(Saved entries)
<<<<

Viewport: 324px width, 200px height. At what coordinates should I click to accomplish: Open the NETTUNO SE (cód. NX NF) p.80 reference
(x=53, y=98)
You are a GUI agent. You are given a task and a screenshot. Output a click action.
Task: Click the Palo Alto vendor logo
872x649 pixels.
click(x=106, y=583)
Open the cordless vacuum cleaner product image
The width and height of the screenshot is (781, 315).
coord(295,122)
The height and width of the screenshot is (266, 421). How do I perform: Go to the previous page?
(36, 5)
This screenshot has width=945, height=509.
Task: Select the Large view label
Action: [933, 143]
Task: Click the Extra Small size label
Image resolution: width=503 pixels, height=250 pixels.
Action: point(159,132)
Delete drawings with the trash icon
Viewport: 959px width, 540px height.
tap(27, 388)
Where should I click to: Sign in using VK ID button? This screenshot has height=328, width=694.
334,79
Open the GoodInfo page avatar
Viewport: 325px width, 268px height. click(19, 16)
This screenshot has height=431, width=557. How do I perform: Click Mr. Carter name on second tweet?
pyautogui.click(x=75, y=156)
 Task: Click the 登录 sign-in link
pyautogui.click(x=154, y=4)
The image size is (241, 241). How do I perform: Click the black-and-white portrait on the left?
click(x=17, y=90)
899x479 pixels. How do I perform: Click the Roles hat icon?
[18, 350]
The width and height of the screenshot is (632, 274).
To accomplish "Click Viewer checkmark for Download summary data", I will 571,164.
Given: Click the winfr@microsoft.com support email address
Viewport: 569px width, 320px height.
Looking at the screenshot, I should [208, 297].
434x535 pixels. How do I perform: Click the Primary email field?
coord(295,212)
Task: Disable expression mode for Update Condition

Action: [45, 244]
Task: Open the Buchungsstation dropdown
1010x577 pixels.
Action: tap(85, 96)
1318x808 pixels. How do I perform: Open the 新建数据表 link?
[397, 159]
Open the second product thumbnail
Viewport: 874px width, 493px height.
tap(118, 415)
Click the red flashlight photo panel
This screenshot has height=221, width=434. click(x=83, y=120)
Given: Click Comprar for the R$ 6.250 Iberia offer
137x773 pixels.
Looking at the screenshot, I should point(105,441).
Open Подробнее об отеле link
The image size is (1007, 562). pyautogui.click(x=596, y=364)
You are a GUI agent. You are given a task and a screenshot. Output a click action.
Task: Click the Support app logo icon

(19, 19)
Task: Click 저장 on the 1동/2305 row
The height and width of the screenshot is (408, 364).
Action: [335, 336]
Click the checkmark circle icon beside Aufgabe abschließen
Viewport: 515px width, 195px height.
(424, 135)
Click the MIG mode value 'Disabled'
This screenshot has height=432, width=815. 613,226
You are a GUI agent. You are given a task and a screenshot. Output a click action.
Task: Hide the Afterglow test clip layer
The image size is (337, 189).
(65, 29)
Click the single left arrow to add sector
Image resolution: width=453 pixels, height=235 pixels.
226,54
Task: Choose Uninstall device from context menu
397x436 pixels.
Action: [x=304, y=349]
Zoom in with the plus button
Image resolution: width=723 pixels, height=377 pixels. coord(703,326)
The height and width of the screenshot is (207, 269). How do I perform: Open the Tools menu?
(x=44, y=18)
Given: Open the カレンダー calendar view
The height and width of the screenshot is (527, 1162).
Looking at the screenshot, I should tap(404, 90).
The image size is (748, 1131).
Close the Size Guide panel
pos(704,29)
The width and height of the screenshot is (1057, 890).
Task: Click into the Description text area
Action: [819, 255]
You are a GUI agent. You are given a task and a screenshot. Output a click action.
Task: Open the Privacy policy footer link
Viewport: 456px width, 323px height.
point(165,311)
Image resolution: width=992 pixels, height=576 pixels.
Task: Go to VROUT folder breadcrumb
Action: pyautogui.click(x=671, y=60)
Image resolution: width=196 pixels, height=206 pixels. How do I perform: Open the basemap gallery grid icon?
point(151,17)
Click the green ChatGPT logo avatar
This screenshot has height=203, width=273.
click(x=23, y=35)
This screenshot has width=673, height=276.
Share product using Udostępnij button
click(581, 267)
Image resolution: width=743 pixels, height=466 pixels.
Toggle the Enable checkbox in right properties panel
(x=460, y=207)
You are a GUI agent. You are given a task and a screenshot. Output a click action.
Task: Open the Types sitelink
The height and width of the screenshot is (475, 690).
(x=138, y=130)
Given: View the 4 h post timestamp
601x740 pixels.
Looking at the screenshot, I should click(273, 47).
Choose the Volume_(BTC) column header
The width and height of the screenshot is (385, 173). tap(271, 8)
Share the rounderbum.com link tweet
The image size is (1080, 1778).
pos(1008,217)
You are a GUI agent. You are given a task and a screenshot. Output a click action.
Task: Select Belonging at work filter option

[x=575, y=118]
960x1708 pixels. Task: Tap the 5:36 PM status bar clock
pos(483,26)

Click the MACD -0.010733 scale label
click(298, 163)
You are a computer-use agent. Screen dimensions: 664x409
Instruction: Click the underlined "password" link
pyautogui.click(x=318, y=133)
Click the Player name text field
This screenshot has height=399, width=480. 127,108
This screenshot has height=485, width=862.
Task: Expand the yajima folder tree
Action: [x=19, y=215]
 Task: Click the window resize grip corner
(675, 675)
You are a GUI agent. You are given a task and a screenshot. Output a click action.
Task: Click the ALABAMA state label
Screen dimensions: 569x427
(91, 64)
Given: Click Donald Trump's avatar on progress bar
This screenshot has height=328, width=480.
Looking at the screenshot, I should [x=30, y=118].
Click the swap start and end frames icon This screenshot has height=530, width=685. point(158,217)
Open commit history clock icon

>>>>

> **What you are asked to do**: Every entry must be set down again exactly as it reads.

> **Answer box**:
Viewport: 324px width, 200px height. At what coordinates should I click to accomplish: Open the NETTUNO SE (cód. NX NF) p.80 reference
(x=53, y=98)
You are a GUI agent. You are given a task and a screenshot. Output a click action.
Task: Click the Palo Alto vendor logo
872x649 pixels.
click(x=106, y=583)
Open the cordless vacuum cleaner product image
The width and height of the screenshot is (781, 315).
coord(295,122)
The height and width of the screenshot is (266, 421). How do I perform: Go to the previous page?
(36, 5)
This screenshot has width=945, height=509.
Task: Select the Large view label
Action: [933, 143]
Task: Click the Extra Small size label
Image resolution: width=503 pixels, height=250 pixels.
Action: point(159,132)
Delete drawings with the trash icon
Viewport: 959px width, 540px height.
tap(27, 388)
Where should I click to: Sign in using VK ID button? This screenshot has height=328, width=694.
334,79
Open the GoodInfo page avatar
Viewport: 325px width, 268px height. click(19, 16)
This screenshot has height=431, width=557. How do I perform: Click Mr. Carter name on second tweet?
pyautogui.click(x=75, y=156)
 Task: Click the 登录 sign-in link
pyautogui.click(x=154, y=4)
The image size is (241, 241). How do I perform: Click the black-and-white portrait on the left?
click(x=17, y=90)
899x479 pixels. How do I perform: Click the Roles hat icon?
[18, 350]
The width and height of the screenshot is (632, 274).
To accomplish "Click Viewer checkmark for Download summary data", I will 571,164.
Given: Click the winfr@microsoft.com support email address
Viewport: 569px width, 320px height.
Looking at the screenshot, I should [208, 297].
434x535 pixels. How do I perform: Click the Primary email field?
coord(295,212)
Task: Disable expression mode for Update Condition

Action: [45, 244]
Task: Open the Buchungsstation dropdown
1010x577 pixels.
Action: tap(85, 96)
1318x808 pixels. How do I perform: Open the 新建数据表 link?
[397, 159]
Open the second product thumbnail
Viewport: 874px width, 493px height.
tap(118, 415)
Click the red flashlight photo panel
This screenshot has height=221, width=434. click(x=83, y=120)
Given: Click Comprar for the R$ 6.250 Iberia offer
137x773 pixels.
Looking at the screenshot, I should point(105,441).
Open Подробнее об отеле link
The image size is (1007, 562). pyautogui.click(x=596, y=364)
You are a GUI agent. You are given a task and a screenshot. Output a click action.
Task: Click the Support app logo icon

(19, 19)
Task: Click 저장 on the 1동/2305 row
The height and width of the screenshot is (408, 364).
Action: [335, 336]
Click the checkmark circle icon beside Aufgabe abschließen
Viewport: 515px width, 195px height.
(424, 135)
Click the MIG mode value 'Disabled'
This screenshot has height=432, width=815. 613,226
You are a GUI agent. You are given a task and a screenshot. Output a click action.
Task: Hide the Afterglow test clip layer
The image size is (337, 189).
(65, 29)
Click the single left arrow to add sector
Image resolution: width=453 pixels, height=235 pixels.
226,54
Task: Choose Uninstall device from context menu
397x436 pixels.
Action: [x=304, y=349]
Zoom in with the plus button
Image resolution: width=723 pixels, height=377 pixels. coord(703,326)
The height and width of the screenshot is (207, 269). How do I perform: Open the Tools menu?
(x=44, y=18)
Given: Open the カレンダー calendar view
The height and width of the screenshot is (527, 1162).
Looking at the screenshot, I should tap(404, 90).
The image size is (748, 1131).
Close the Size Guide panel
pos(704,29)
The width and height of the screenshot is (1057, 890).
Task: Click into the Description text area
Action: [819, 255]
You are a GUI agent. You are given a task and a screenshot. Output a click action.
Task: Open the Privacy policy footer link
Viewport: 456px width, 323px height.
point(165,311)
Image resolution: width=992 pixels, height=576 pixels.
Task: Go to VROUT folder breadcrumb
Action: pyautogui.click(x=671, y=60)
Image resolution: width=196 pixels, height=206 pixels. How do I perform: Open the basemap gallery grid icon?
point(151,17)
Click the green ChatGPT logo avatar
This screenshot has height=203, width=273.
click(x=23, y=35)
This screenshot has width=673, height=276.
Share product using Udostępnij button
click(581, 267)
Image resolution: width=743 pixels, height=466 pixels.
Toggle the Enable checkbox in right properties panel
(x=460, y=207)
You are a GUI agent. You are given a task and a screenshot. Output a click action.
Task: Open the Types sitelink
The height and width of the screenshot is (475, 690).
(x=138, y=130)
Given: View the 4 h post timestamp
601x740 pixels.
Looking at the screenshot, I should click(273, 47).
Choose the Volume_(BTC) column header
The width and height of the screenshot is (385, 173). tap(271, 8)
Share the rounderbum.com link tweet
The image size is (1080, 1778).
pos(1008,217)
You are a GUI agent. You are given a task and a screenshot. Output a click action.
Task: Select Belonging at work filter option

[x=575, y=118]
960x1708 pixels. Task: Tap the 5:36 PM status bar clock
pos(483,26)

Click the MACD -0.010733 scale label
click(298, 163)
You are a computer-use agent. Screen dimensions: 664x409
Instruction: Click the underlined "password" link
pyautogui.click(x=318, y=133)
Click the Player name text field
This screenshot has height=399, width=480. 127,108
This screenshot has height=485, width=862.
Task: Expand the yajima folder tree
Action: [x=19, y=215]
 Task: Click the window resize grip corner
(675, 675)
You are a GUI agent. You are given a task and a screenshot. Output a click action.
Task: Click the ALABAMA state label
Screen dimensions: 569x427
(91, 64)
Given: Click Donald Trump's avatar on progress bar
This screenshot has height=328, width=480.
Looking at the screenshot, I should [x=30, y=118].
Click the swap start and end frames icon This screenshot has height=530, width=685. point(158,217)
Open commit history clock icon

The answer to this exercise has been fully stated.